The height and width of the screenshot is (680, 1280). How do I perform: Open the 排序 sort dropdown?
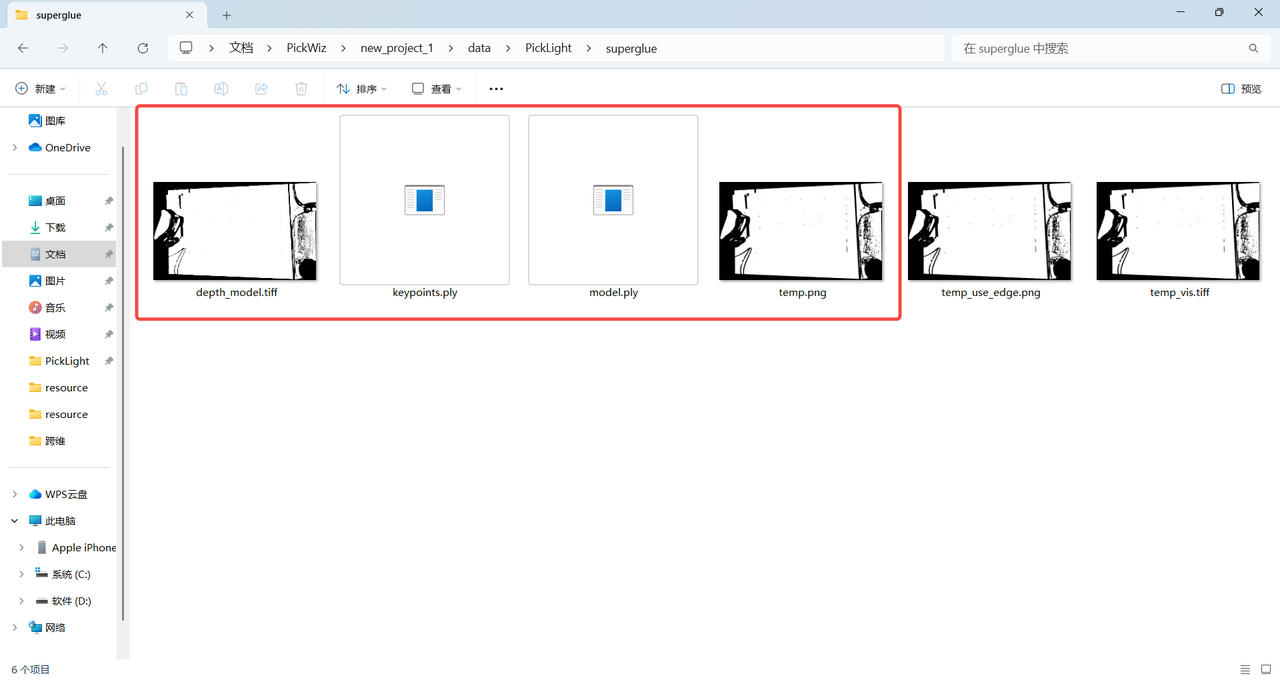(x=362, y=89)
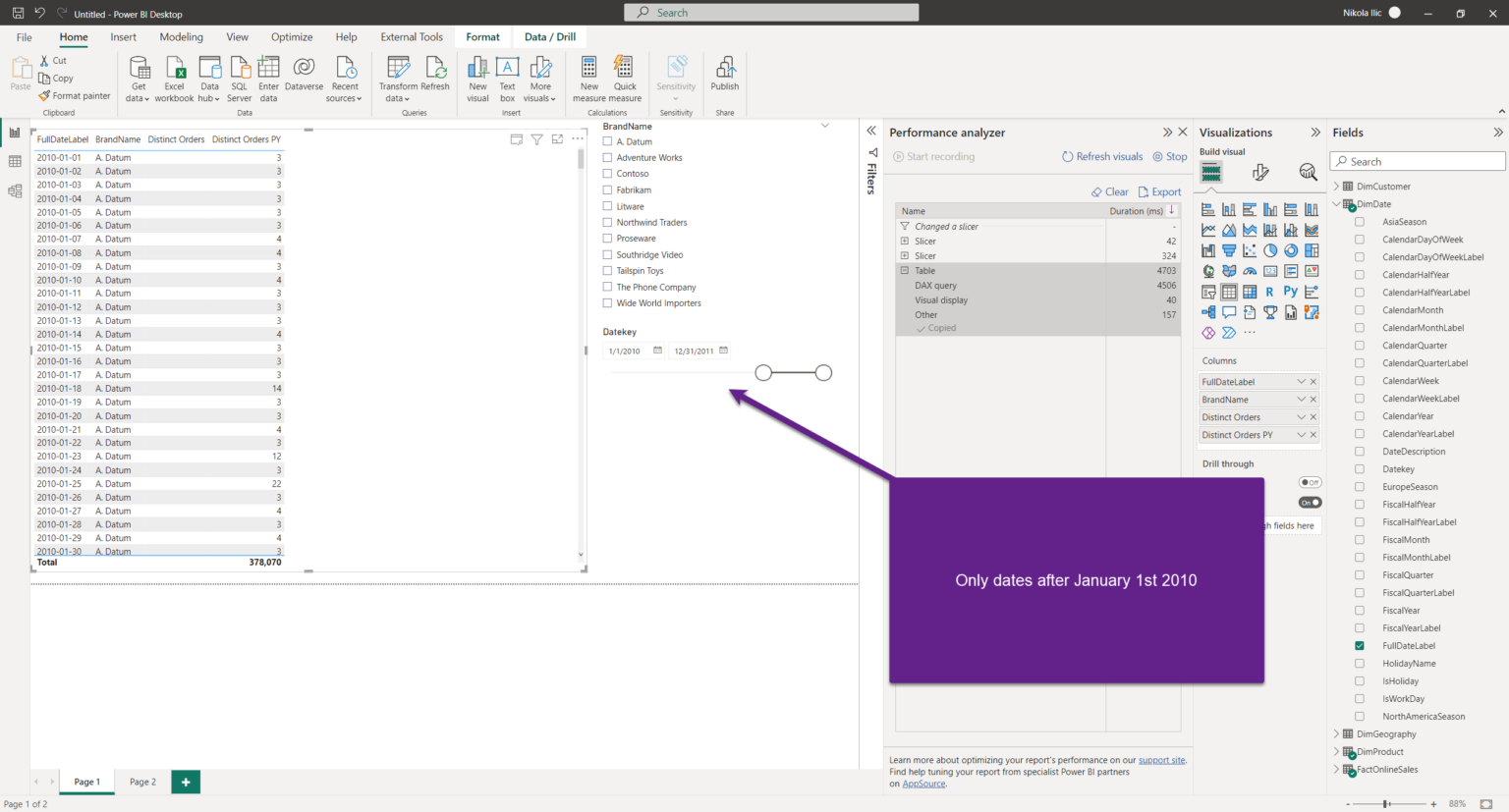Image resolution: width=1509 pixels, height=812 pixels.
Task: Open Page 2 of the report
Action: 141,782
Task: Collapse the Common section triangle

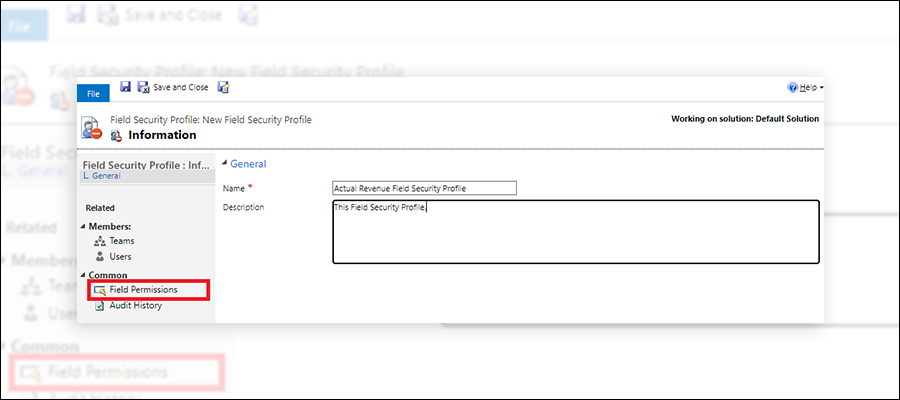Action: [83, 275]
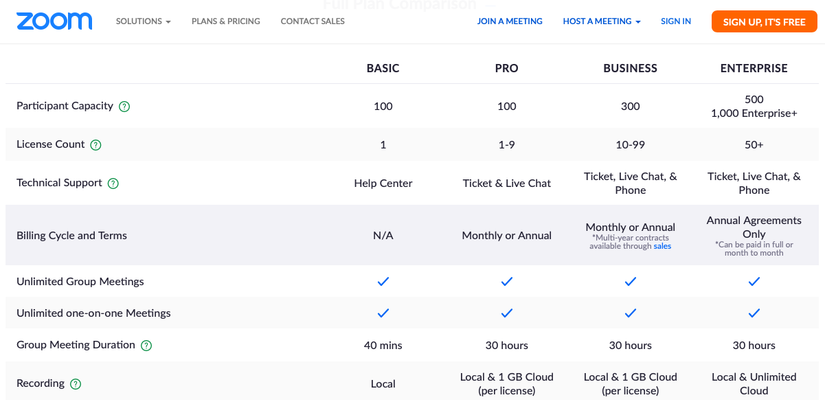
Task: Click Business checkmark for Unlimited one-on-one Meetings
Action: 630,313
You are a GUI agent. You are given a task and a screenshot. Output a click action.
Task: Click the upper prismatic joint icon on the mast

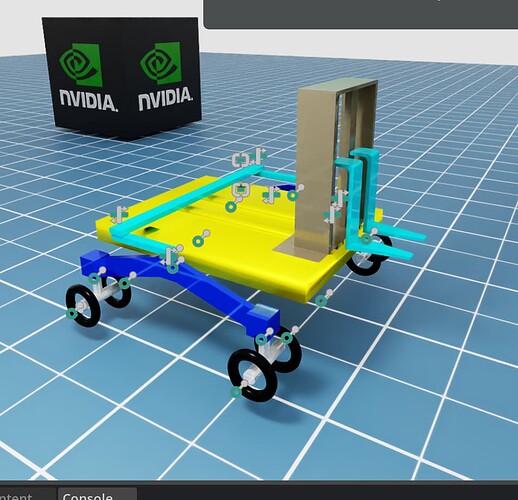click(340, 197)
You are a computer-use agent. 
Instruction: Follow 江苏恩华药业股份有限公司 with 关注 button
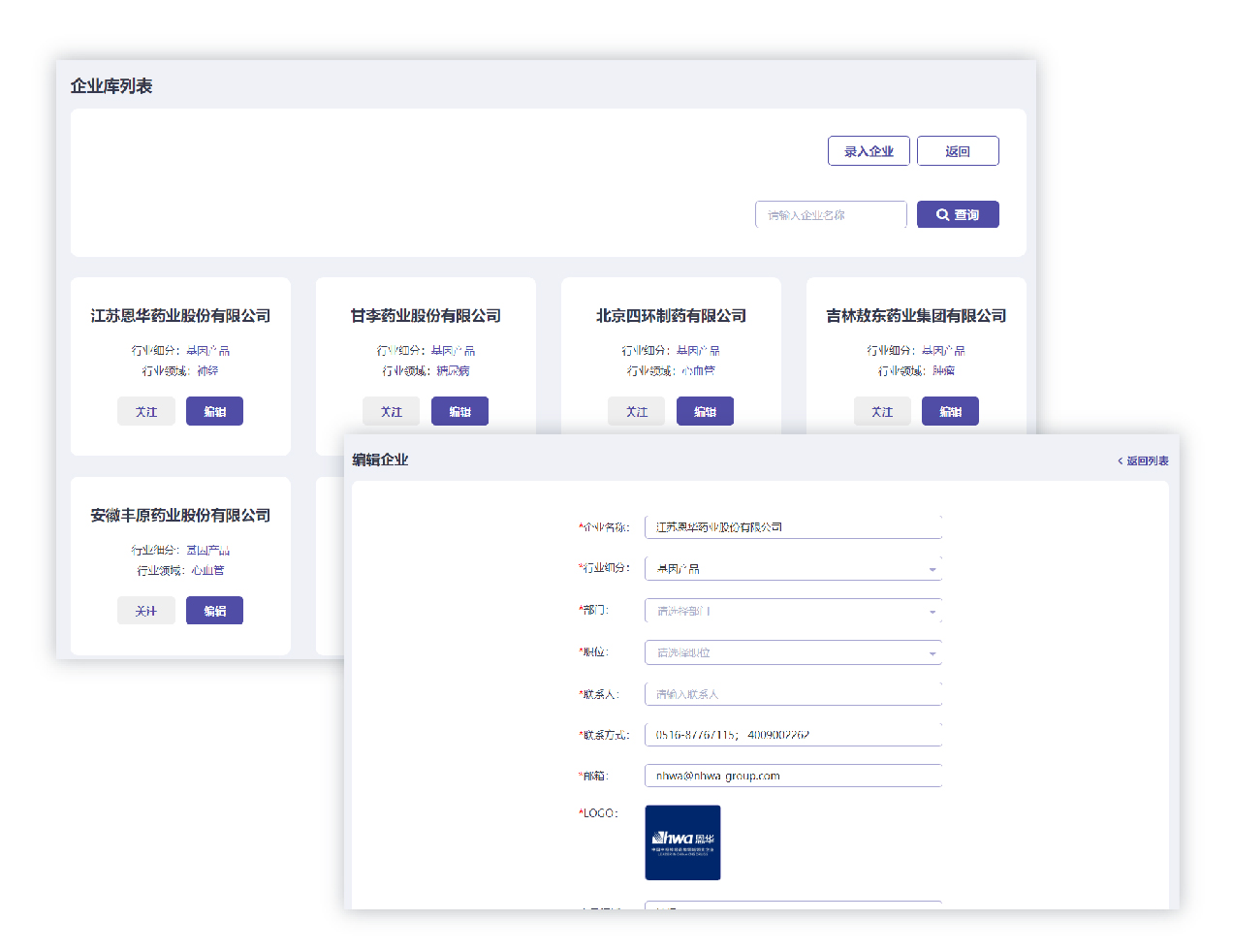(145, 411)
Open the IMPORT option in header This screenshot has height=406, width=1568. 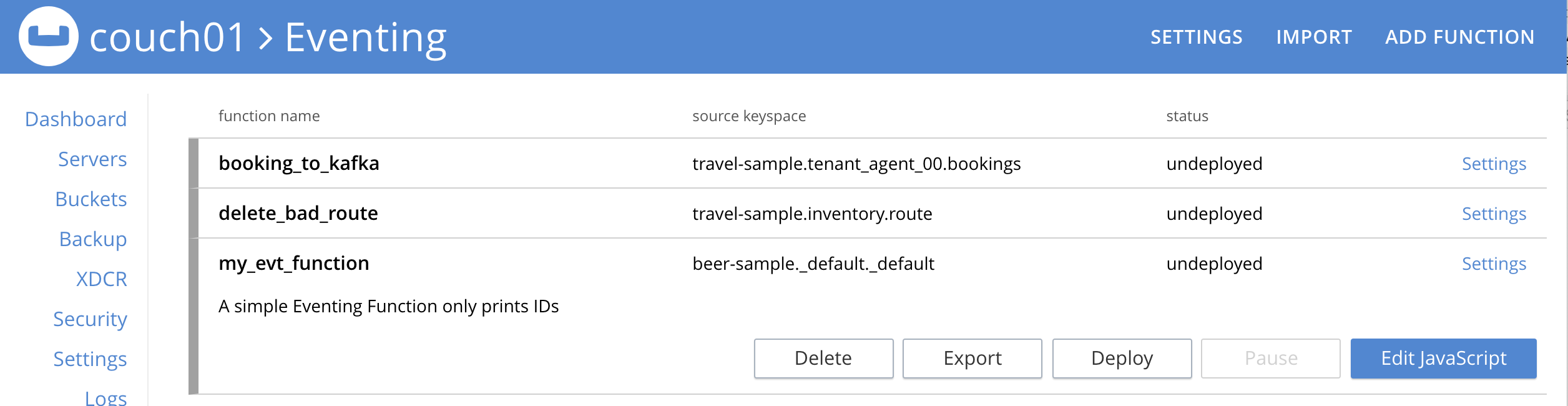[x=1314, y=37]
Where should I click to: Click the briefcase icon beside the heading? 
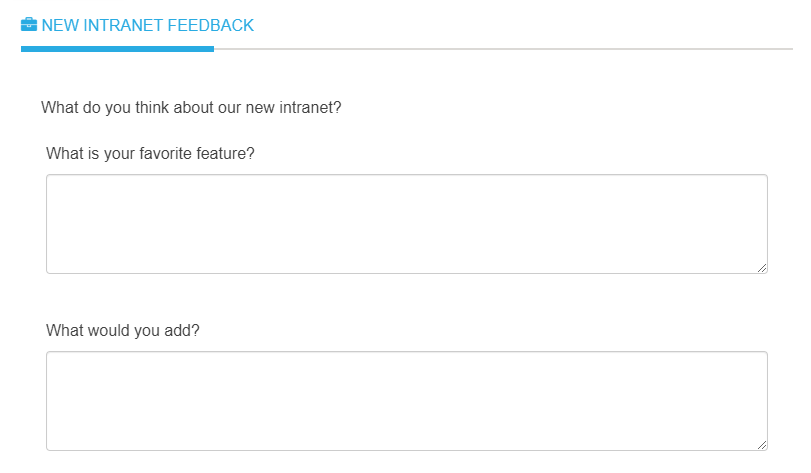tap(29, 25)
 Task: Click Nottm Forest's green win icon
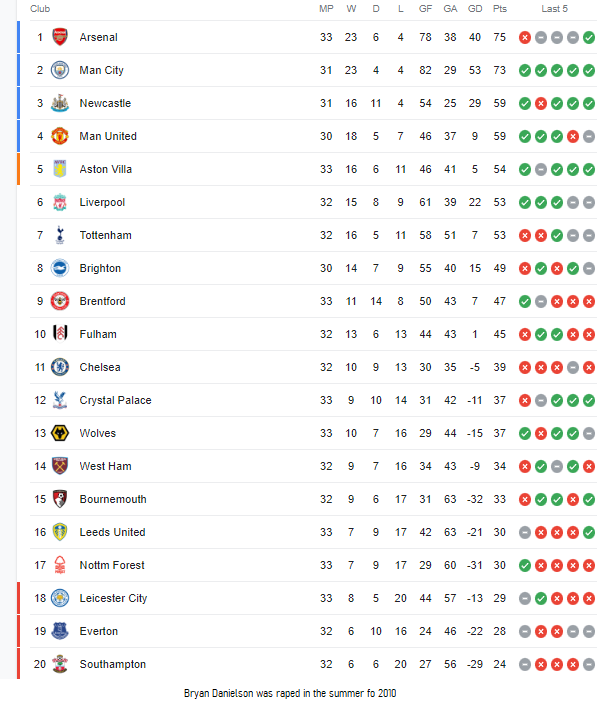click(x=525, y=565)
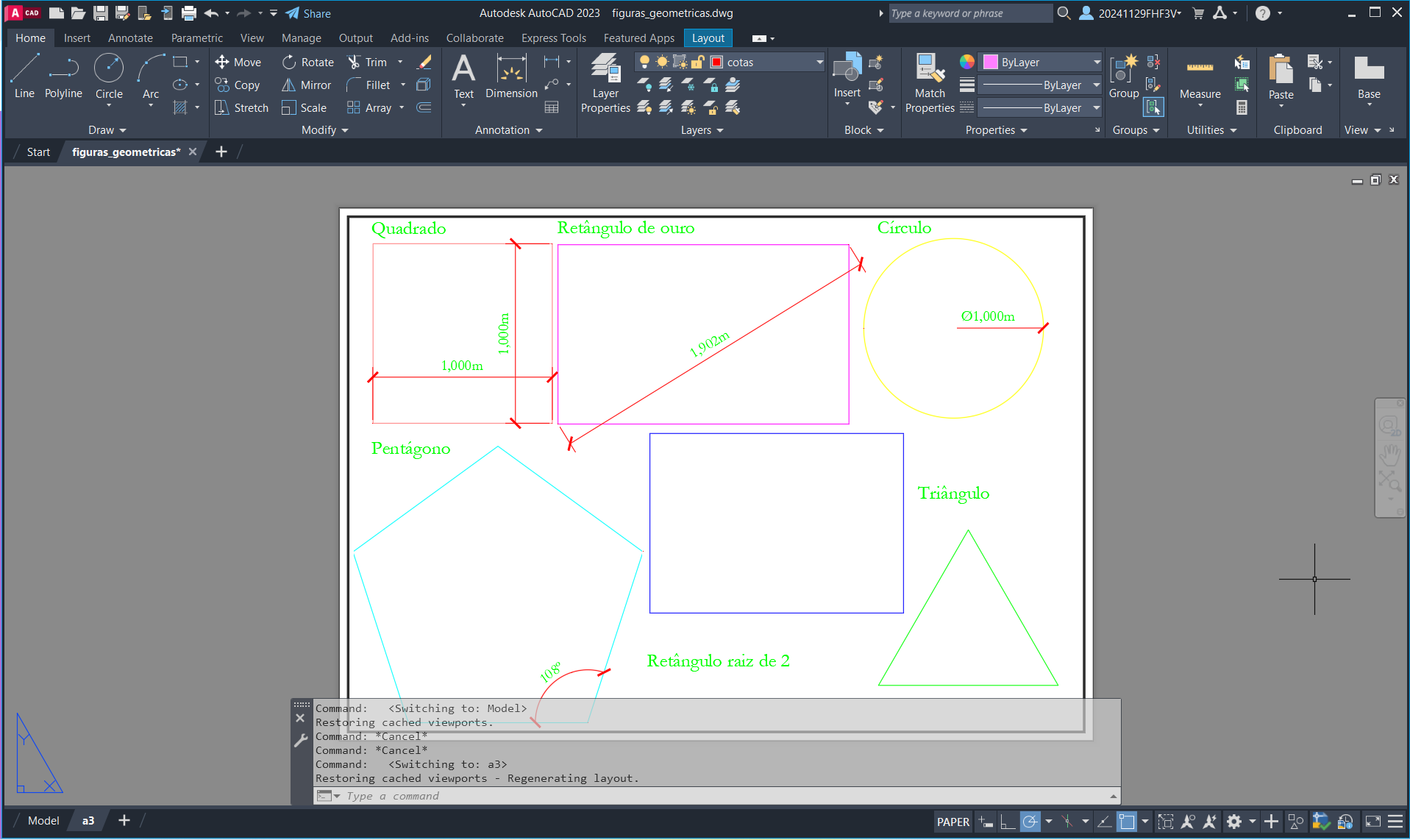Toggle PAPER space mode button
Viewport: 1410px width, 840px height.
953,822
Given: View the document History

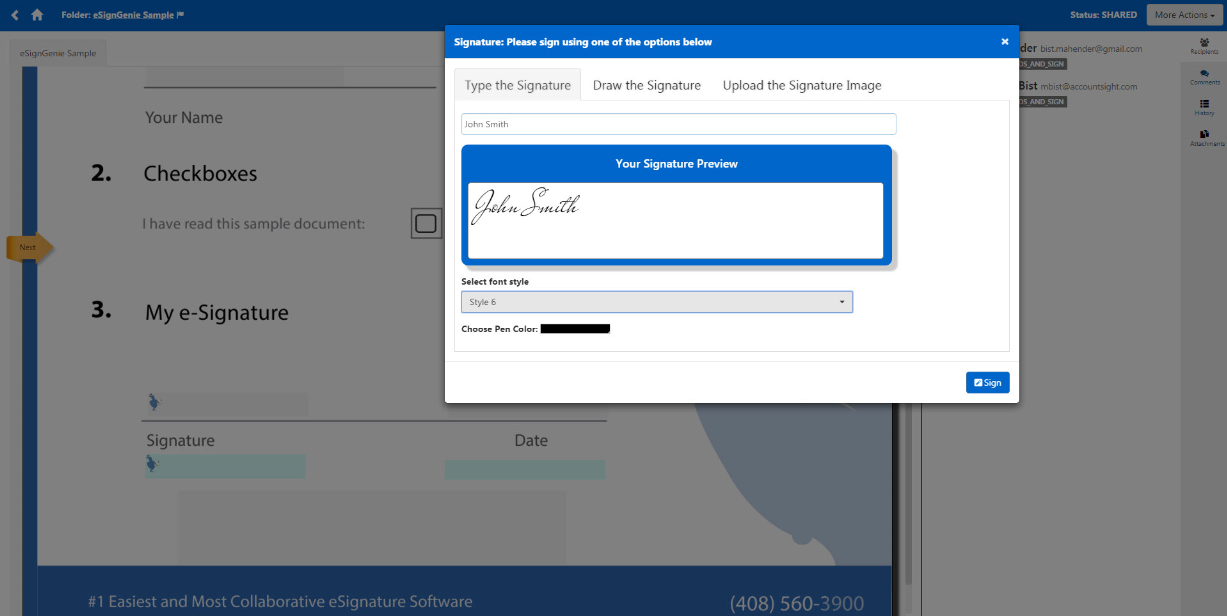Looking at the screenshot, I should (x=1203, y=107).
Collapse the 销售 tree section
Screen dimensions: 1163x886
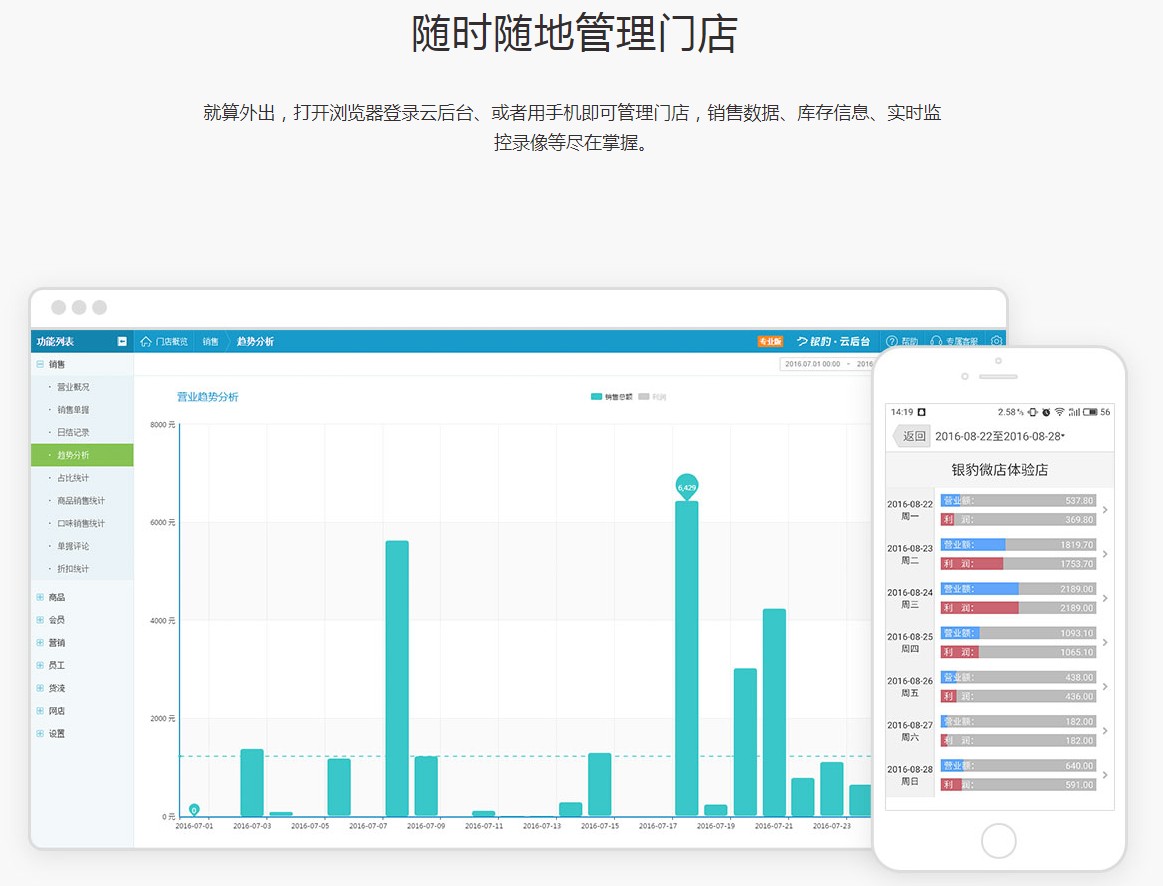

--

- _Brief_:
Copy out all lines from the records where the word "agent" appears.

- _Result for this task_:
You are a GUI agent. You are given a task and a screenshot. Output a click action.
You are a computer-use agent. 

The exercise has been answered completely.